Much of what was conveyed was fascinating but left my memory swiftly. What struck a chord was information about the nature of the Eucalyptus tree: apparently they happen to be self-sacrificing so that their native youngsters can grow in well fertilised soil. In essence, they make themselves as flammable as possible so that when they inevitably burn, in the wild fires of their typical homelands, they burn bright and leave lots of fertilising ash.
This in turn allows and nourishes the younger generations (not yet born) to flourish.

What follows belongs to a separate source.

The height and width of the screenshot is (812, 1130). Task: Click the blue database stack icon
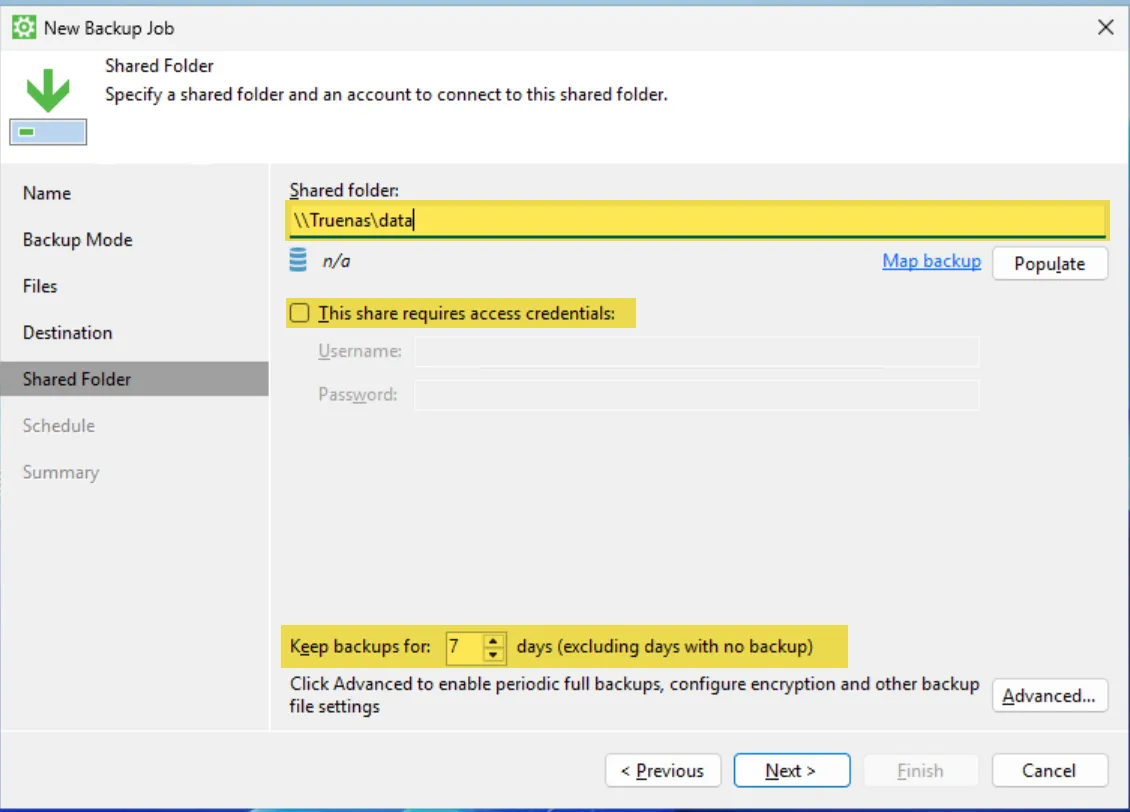298,262
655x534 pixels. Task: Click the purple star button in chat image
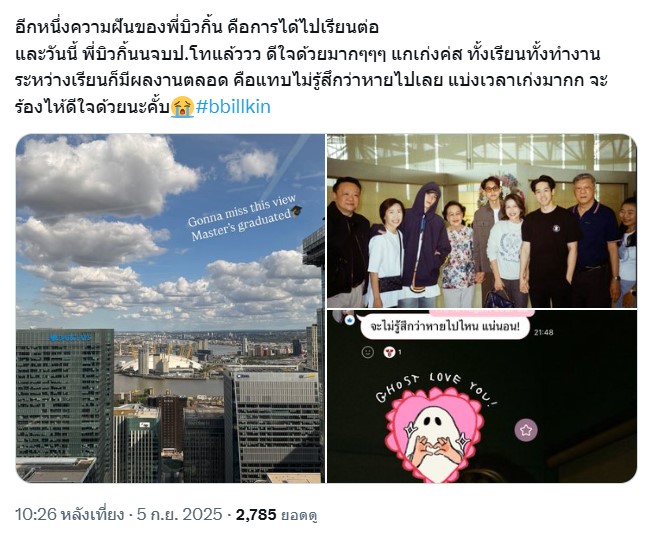click(x=526, y=430)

It reminded me once more of the ambiguity of life forces, and the significance of that which is greater than perhaps our own insistence and sense of volition. Something the sea often teaches me and touches in me: the understanding that we are both significantly connected yet open and vulnerable, we are in movement, incongruent and impermanent. Yet far from inconsequential. We all have the potential to be far-reaching and changed in every encounter, even if we don’t see, feel or act on it. In fact, understanding our potential and capacity to act, even in the face of great limitations, could be the very thing that liberates and transforms suffering.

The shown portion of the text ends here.